Et même quand tout va bien, l’inquiétude n’est jamais loin. Le sentiment de passer à côté de leurs dernières années, la peur de les priver de leurs petits-enfants, les coups de téléphone et les voyages qui deviennent plus difficiles avec l’âge… Pour French Morning, des expatriés racontent comment ils ont vécu l’âge avancé de leurs parents, depuis le États-Unis.

La culpabilité de partir

Le dilemme peut surgir avant même le départ. Passionnée de voyages et d’aventure, Marie, 33 ans, originaire de Normandie, a rejoint son mari américain au Texas en 2018, après avoir longuement pesé sa décision. ” Je savais que je faisais un choix sérieux, car ma mère avait un cancer. J’étais déjà parti 2 ans en tour du monde avec une amie, et je lui avais promis que je ne repartirais plus jamais. C’est elle qui m’a encouragé, en me disant que j’allais le regretter si je ne partais pas. » se souvient la jeune femme, aujourd’hui mère de deux enfants, dans le Colorado.

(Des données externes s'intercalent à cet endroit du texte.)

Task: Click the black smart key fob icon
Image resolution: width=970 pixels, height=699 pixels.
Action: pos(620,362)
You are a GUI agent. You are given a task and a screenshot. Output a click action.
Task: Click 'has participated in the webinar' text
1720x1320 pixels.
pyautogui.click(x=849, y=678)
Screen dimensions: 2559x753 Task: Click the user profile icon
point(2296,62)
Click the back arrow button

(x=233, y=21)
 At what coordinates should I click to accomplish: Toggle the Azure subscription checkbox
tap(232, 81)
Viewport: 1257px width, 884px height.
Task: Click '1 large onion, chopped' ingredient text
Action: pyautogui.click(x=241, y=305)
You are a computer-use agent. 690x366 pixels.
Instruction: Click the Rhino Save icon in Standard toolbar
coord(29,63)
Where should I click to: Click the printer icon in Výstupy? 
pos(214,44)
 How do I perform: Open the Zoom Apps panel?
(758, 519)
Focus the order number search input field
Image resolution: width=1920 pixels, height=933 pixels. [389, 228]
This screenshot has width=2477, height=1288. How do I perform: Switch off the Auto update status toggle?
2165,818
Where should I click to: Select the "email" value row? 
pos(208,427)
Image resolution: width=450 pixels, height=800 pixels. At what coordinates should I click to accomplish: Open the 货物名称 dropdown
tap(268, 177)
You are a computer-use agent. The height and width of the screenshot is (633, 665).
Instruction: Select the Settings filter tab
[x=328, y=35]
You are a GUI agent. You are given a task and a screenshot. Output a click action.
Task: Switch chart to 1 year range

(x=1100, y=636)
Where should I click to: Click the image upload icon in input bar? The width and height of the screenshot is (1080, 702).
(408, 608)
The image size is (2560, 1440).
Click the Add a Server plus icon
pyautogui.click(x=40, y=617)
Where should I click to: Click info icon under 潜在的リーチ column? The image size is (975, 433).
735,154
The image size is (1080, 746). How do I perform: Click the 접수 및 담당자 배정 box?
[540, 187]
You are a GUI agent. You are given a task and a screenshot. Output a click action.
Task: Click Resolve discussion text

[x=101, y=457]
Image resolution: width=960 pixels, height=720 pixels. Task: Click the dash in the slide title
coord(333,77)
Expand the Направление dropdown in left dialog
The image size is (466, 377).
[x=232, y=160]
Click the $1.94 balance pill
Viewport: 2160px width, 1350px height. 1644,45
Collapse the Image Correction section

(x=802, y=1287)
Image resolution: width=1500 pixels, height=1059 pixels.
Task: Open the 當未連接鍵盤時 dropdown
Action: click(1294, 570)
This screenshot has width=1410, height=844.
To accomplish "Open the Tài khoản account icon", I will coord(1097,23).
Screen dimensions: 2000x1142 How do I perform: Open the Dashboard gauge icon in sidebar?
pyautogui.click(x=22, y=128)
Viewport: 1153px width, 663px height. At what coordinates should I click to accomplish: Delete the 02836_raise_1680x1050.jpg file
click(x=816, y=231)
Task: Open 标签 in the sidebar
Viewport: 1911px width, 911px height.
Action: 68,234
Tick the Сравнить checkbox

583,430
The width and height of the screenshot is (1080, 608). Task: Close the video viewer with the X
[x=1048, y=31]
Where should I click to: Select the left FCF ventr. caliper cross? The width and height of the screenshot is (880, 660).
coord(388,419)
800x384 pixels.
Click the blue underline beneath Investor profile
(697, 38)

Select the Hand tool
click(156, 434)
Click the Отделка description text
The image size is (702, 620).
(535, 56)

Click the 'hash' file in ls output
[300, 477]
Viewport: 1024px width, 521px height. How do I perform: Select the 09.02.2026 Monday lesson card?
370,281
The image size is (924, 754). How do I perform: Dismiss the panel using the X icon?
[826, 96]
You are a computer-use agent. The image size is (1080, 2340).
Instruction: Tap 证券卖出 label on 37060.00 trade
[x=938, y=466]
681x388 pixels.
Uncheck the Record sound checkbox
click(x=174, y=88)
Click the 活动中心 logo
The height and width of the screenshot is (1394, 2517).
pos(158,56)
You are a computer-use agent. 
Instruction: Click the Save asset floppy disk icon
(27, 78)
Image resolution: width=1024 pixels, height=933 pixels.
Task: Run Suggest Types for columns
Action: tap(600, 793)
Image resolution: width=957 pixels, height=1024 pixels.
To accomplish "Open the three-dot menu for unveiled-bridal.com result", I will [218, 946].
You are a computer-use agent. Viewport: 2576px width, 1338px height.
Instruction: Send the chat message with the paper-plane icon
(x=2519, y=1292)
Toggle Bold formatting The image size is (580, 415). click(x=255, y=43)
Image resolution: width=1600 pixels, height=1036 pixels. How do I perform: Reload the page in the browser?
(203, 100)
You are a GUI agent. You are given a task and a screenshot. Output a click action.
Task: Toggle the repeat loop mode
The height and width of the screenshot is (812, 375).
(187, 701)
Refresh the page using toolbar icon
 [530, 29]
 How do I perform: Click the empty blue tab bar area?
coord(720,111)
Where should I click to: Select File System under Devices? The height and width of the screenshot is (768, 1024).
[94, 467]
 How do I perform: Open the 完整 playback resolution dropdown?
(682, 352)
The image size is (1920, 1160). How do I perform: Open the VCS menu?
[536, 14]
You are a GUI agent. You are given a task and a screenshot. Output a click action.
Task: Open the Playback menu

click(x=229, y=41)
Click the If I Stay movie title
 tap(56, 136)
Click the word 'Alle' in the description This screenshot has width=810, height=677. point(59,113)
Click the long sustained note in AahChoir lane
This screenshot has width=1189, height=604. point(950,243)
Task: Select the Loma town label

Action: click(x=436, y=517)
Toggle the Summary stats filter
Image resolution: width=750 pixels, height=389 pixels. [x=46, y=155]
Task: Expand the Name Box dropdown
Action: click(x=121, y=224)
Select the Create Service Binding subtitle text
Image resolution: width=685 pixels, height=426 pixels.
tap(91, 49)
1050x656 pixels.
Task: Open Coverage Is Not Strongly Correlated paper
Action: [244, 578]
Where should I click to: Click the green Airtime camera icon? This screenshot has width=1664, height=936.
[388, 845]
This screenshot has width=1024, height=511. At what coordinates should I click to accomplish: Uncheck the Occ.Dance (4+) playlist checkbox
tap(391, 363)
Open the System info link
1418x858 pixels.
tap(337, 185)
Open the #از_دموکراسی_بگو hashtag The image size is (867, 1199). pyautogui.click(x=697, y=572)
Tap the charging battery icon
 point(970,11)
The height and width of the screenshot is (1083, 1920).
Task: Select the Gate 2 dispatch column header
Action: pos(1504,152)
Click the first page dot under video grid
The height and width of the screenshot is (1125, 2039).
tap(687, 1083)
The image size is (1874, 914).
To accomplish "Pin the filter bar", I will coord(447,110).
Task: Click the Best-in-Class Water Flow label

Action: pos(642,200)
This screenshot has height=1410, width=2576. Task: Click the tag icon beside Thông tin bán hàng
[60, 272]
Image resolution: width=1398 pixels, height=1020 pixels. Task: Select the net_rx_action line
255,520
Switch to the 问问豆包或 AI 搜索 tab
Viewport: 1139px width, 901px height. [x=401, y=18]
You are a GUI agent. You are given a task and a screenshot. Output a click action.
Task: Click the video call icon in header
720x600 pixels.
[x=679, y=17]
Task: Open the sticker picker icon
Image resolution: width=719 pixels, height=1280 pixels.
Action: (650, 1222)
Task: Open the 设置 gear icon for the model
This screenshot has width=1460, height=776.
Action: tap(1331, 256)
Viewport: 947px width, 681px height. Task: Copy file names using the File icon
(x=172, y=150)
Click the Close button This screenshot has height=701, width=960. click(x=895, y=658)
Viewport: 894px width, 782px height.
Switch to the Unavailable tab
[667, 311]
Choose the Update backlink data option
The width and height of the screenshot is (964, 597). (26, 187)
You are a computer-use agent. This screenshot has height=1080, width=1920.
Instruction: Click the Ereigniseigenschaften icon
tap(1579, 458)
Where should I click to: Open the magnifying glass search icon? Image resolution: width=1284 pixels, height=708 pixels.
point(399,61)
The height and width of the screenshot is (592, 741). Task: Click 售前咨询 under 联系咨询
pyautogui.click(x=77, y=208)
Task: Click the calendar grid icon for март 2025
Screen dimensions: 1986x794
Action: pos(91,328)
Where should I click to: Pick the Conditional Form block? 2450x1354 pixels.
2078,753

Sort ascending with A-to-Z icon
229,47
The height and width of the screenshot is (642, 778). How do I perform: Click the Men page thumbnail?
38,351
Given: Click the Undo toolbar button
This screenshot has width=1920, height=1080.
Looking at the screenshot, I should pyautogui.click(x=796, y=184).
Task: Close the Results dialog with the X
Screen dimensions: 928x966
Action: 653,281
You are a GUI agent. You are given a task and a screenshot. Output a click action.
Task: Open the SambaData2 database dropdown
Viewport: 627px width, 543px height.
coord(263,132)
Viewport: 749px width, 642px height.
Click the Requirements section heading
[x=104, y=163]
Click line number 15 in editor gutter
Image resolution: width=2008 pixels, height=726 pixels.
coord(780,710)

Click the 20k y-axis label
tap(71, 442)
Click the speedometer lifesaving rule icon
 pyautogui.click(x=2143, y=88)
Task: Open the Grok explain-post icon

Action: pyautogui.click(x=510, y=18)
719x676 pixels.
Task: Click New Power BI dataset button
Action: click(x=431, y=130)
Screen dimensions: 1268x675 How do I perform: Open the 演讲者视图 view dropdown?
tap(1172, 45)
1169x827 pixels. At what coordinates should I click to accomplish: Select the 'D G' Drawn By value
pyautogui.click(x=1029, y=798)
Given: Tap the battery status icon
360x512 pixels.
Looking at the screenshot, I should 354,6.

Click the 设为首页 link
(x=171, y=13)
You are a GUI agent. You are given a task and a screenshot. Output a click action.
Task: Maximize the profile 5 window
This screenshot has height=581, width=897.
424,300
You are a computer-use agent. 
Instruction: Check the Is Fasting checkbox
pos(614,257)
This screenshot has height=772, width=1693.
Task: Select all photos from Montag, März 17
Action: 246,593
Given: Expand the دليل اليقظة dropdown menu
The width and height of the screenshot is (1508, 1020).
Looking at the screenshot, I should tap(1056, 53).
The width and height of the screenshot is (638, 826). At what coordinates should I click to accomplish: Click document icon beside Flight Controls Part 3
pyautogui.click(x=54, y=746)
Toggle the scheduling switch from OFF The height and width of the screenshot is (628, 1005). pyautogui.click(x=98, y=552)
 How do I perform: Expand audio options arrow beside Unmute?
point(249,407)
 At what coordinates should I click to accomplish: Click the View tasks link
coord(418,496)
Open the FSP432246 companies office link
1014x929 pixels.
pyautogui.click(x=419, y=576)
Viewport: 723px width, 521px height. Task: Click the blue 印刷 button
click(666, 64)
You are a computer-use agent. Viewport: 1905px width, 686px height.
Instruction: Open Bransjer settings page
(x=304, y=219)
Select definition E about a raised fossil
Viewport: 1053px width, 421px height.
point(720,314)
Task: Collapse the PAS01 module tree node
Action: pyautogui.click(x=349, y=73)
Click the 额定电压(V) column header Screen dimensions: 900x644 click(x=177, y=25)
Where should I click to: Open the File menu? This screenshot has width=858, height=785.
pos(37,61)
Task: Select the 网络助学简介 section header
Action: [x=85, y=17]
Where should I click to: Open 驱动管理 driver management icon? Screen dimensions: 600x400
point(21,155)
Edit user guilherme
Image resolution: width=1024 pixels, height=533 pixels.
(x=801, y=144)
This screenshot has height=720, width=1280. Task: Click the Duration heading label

De même, lorsque Céline, 43 ans, a accepté de suivre son mari à San Diego en 2019, la perspective de quitter ses parents âgés lui faisait envie. freins « . Raison pour laquelle cette mère de 3 enfants ne fait aucun compromis sur son retour en France, ” au moins deux fois par an », pour rendre visite aux parents et grands-parents. Et tant pis si chaque voyage ressemble à un marathon. ” Nous pourrions visiter le Canada, toute l’Amérique du Sud et le Mexique, mais nous allons deux fois par an à Charleville et Poitiers. » plaisante-t-elle.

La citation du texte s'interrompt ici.